§ AIM OF THE TASK
Please reproduce the rows below verbatim, from the line containing "Viewport: 985px width, 655px" through the last row, with both ends included. Omit the pictures.

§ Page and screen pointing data
----

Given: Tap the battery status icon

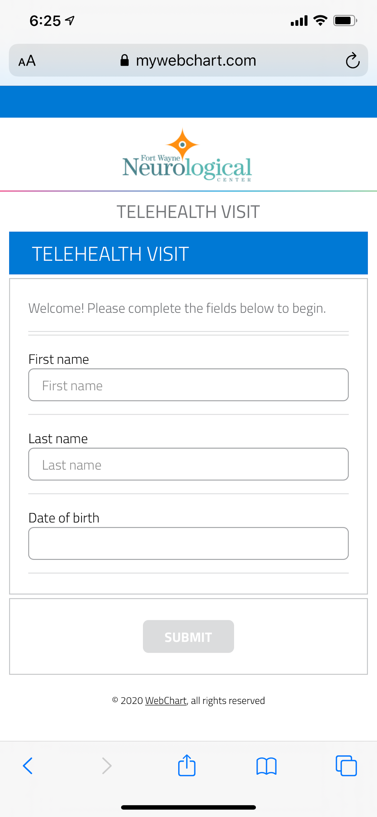Looking at the screenshot, I should pyautogui.click(x=345, y=21).
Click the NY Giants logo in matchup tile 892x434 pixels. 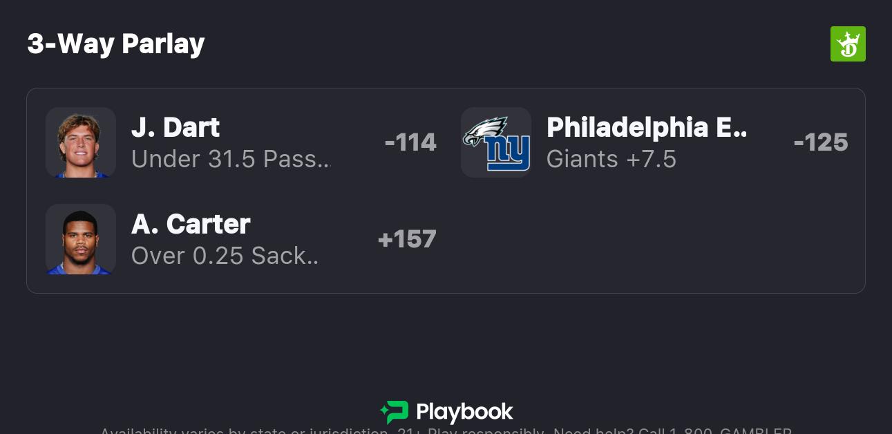pos(508,153)
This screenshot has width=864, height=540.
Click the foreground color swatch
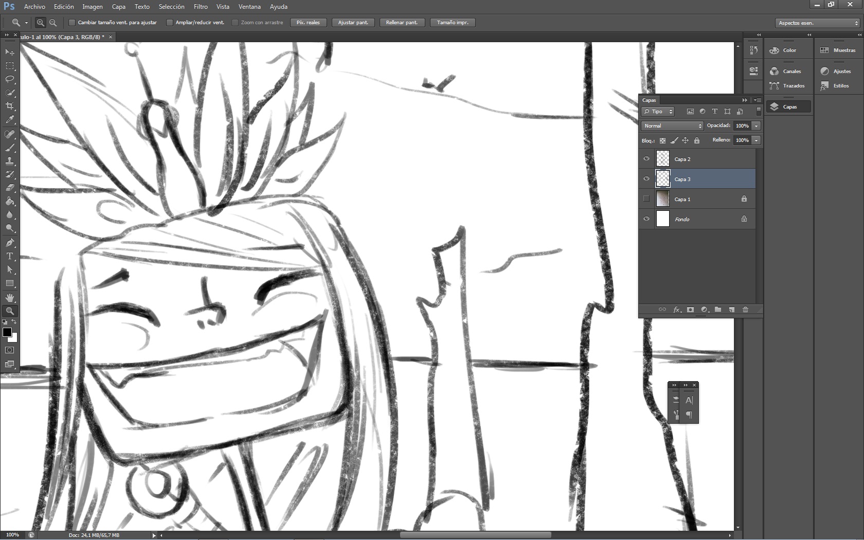(7, 333)
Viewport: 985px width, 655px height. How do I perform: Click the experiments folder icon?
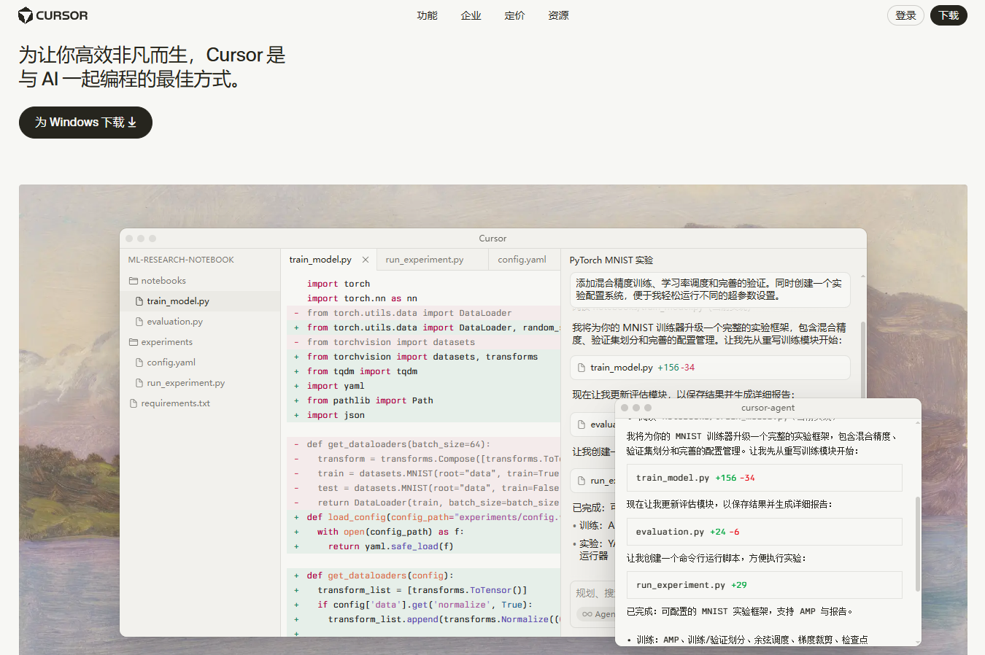click(134, 342)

----

§ ANSWER TO THE TASK
Viewport: 985px width, 655px height. How do I perform: Click the experiments folder icon?
click(134, 342)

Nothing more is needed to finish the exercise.